Heesen: Ich finde das britische System besser. Wenn der Premierminister verliert, verlässt er mit seinen Möbeln Downing Street Number Ten zur Hintertür. Zur Vordertür kommt sein Nachfolger herein. Und die Beamten bleiben.

SZ: Die Beamten könnten in Deutschland ja auch auf anderen Posten eingesetzt werden, auf denen sie nicht mehr so viel Verantwortung tragen und entsprechend weniger verdienen.
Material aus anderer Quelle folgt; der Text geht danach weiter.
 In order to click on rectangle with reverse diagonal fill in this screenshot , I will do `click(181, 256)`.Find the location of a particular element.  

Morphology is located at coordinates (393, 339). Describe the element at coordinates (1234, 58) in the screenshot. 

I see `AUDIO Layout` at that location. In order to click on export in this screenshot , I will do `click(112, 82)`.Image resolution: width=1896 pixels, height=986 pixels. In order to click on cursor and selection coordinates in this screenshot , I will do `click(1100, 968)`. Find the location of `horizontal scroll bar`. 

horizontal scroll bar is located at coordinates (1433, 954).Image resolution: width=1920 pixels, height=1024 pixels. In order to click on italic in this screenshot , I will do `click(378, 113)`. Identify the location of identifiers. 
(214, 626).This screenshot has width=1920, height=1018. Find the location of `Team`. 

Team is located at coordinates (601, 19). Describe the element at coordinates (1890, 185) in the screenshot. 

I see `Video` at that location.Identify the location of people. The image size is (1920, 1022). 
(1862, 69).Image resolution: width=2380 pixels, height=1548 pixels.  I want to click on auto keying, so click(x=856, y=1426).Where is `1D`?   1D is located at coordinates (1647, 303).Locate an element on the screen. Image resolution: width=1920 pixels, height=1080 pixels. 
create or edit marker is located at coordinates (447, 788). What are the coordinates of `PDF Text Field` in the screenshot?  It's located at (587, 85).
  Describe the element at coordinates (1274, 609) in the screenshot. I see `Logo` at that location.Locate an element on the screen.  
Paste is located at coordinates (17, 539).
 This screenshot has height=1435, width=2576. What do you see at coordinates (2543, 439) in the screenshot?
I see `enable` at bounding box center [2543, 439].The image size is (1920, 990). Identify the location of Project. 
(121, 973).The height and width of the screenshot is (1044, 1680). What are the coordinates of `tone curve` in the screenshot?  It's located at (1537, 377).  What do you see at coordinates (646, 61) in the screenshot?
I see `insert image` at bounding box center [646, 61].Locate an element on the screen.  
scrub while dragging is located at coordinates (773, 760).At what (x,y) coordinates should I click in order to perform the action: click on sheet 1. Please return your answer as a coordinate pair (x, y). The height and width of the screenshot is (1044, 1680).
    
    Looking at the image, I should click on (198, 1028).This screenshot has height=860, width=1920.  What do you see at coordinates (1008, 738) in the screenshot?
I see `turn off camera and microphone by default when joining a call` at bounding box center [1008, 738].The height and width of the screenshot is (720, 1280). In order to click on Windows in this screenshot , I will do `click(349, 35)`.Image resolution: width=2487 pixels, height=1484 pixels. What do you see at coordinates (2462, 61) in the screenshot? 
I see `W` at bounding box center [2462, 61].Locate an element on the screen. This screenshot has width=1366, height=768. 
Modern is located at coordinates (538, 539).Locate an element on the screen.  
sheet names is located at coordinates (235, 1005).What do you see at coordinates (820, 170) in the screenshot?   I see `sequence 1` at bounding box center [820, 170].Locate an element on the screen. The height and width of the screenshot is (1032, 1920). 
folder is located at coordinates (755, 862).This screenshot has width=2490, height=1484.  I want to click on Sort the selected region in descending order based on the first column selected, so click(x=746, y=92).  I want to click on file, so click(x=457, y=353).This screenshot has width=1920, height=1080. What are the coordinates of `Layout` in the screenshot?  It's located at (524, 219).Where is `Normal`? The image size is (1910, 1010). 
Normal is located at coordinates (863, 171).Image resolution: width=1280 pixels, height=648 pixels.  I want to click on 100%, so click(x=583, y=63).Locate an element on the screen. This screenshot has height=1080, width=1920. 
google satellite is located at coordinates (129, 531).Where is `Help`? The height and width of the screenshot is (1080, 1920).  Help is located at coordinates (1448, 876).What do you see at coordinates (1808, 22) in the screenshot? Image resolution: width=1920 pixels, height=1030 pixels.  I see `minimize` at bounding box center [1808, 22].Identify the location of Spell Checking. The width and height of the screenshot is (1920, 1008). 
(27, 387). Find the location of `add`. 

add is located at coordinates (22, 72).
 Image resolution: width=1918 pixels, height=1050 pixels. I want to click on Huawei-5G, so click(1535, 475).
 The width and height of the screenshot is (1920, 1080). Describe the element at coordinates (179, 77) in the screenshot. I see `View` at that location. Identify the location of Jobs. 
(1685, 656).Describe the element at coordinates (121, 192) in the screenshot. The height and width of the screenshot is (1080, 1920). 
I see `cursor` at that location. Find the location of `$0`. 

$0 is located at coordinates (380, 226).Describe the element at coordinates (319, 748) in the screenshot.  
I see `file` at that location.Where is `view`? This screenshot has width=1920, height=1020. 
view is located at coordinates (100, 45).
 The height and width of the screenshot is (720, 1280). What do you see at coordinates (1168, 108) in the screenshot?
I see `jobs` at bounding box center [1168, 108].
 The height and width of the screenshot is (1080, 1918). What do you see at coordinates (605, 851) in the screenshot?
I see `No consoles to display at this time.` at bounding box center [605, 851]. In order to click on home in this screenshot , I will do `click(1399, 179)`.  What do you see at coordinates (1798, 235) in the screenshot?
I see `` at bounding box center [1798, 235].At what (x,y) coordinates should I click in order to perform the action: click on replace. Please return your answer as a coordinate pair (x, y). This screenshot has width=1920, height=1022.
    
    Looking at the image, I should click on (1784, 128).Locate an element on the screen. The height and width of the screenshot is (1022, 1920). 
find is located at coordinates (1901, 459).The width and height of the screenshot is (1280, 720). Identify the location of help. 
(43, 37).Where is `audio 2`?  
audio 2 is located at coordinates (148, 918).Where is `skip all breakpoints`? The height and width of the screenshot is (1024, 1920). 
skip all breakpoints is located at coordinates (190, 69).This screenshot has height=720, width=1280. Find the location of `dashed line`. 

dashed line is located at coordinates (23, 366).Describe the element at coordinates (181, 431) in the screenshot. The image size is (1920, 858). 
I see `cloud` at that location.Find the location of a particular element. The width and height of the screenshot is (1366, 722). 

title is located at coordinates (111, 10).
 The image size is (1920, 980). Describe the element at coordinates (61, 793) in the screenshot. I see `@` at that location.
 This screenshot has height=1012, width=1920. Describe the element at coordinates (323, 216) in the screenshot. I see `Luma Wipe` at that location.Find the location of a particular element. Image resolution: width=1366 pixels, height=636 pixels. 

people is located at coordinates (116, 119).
Heesen: Runter mit den Bezügen? Das geht bei Beamten nicht. Das ist das Alimentationsprinzip.

SZ: Kürzlich entschieden Richter, in Nordrhein-Westfalen könnte ein Beamter seine Führungsposition nicht verlieren, wenn er sie fünf Jahre innehatte. Egal, ob er noch gut ist. Das ist doch absurd.

Heesen: Wenn jemand fünf Jahre Chef einer Gruppe war, können Sie ihn doch nicht einfach wieder zurückstufen. Da ist er doch auch bei den Kollegen verbrannt.

SZ: In der freien Wirtschaft kommen solche Karriereknicks ständig vor.

Heesen: Ich finde das nicht zumutbar.